Johannesburg, 30 Nov 2021
Africa Data Centres’ Midrand campus.
Africa Data Centres’ Midrand campus.

Africa Data Centres has appointed Cassava Technologies unit Distributed Power Technologies (DPT) to provide renewable energy and storage solutions for its data centres across South Africa.

The recently-launched Cassava Technologies is also the parent company of Africa Data Centres.

The partnership will initiate the deployment of renewable energy generation facilities to meet the more than 10MW power requirements at Africa Data Centres’ Cape Town facility.

The announcement comes after carrier-neutral co-location data centre provider Africa Data Centres earlier this month secured an investment of almost R4 billion to expand its two Johannesburg-based data centres from 30MW to 100MW of IT load.

With SA being repeatedly plunged into darkness over the past few years, with embattled power utility Eskom failing to keep the lights on, developing renewable or green data centres is touted as the answer to the ongoing energy crisis.

Data centre operators across the globe are increasingly tapping into renewable energy through various ways, including signing power purchase agreements with renewable power companies, using on-site roof space for solar generation, or integrating energy storage sources as an additional power generation source over fossil fuel energy.

Africa Data Centres is the continent’s largest network of interconnected, carrier and cloud-neutral data centre facilities, and it is continually expanding across the region through the construction of new facilities and the extension of existing ones.

The new builds and extensions are in line with Africa Data Centres’ commitment to sustainable, low-impact data centres.

The company yesterday announced it has officially opened its new 10MW data centre facility in Lagos, Nigeria.

The new facility, the company says, will pave the way for Africa Data Centres’ hyperscale customers to deploy digitisation solutions to West Africa.

“Our existing data centres are being upgraded to accelerate the deployment of green technologies, within our commitment towards carbon neutrality.

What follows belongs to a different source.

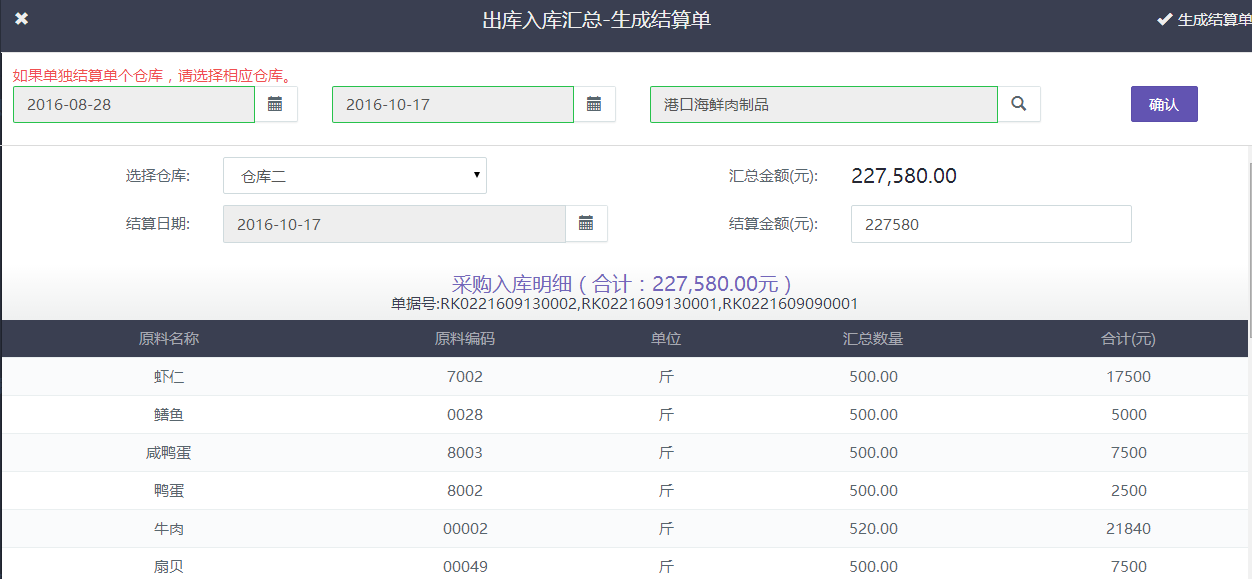This screenshot has height=579, width=1252.
Task: Click the 合计(元) column header
Action: click(1128, 339)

We are looking at making all our data centres sustainable to allow for greater efficiency and a greener environment,” says Stephane Duproz, CEO of Africa Data Centres.

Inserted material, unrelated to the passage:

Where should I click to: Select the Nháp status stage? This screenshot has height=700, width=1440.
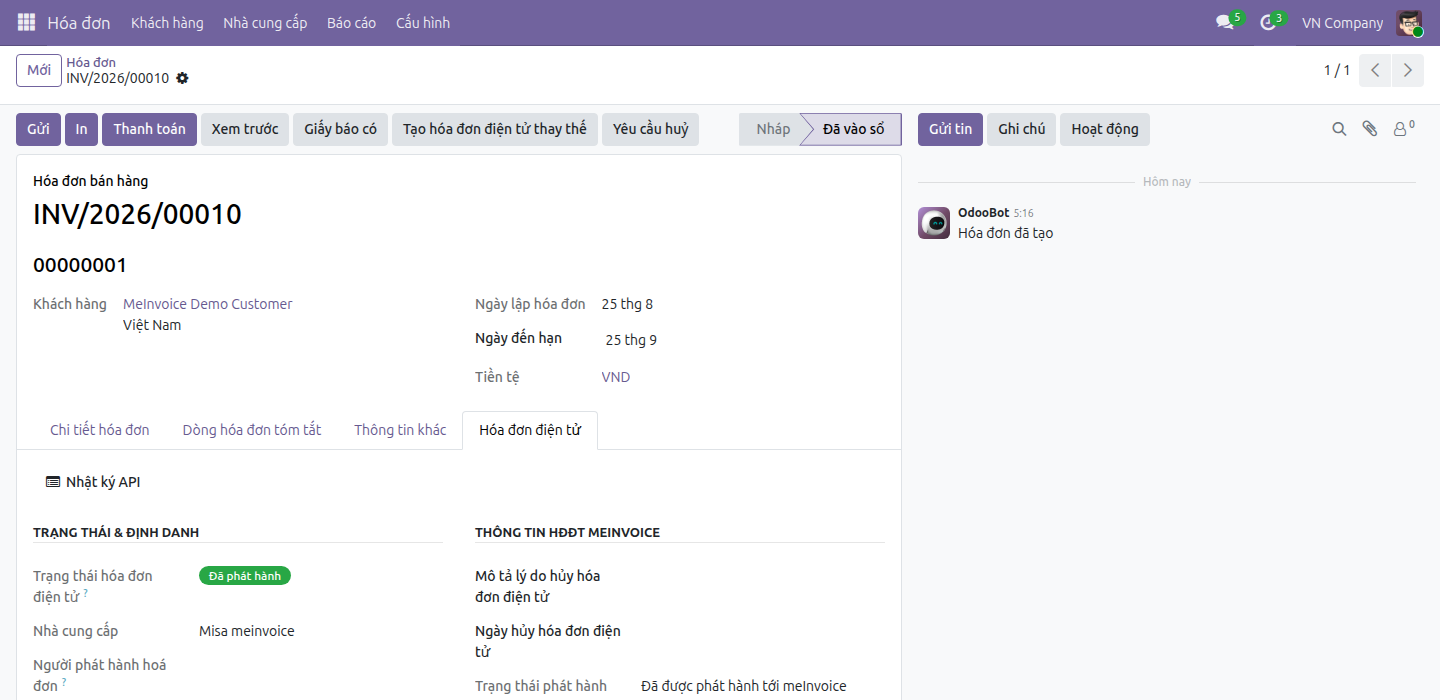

DPT is already operating solar PV systems for Africa Data Centres in the region, namely the 1.1MW East Africa Data Centre in Nairobi, and is in the process of completing a 1.2MW rooftop installation at the Midrand campus.

“We continue to build for Africa’s unique energy needs and to support the continent’s digital transformation. We understand the power needs of data centres and have designed our data centre solutions as hybrid solutions to improve energy resilience,” says Norman Moyo, DPT CEO.

DPT says it provides tailored renewable energy solutions at zero upfront investment and on a power purchase and power lease agreement to commercial and industrial users across Africa.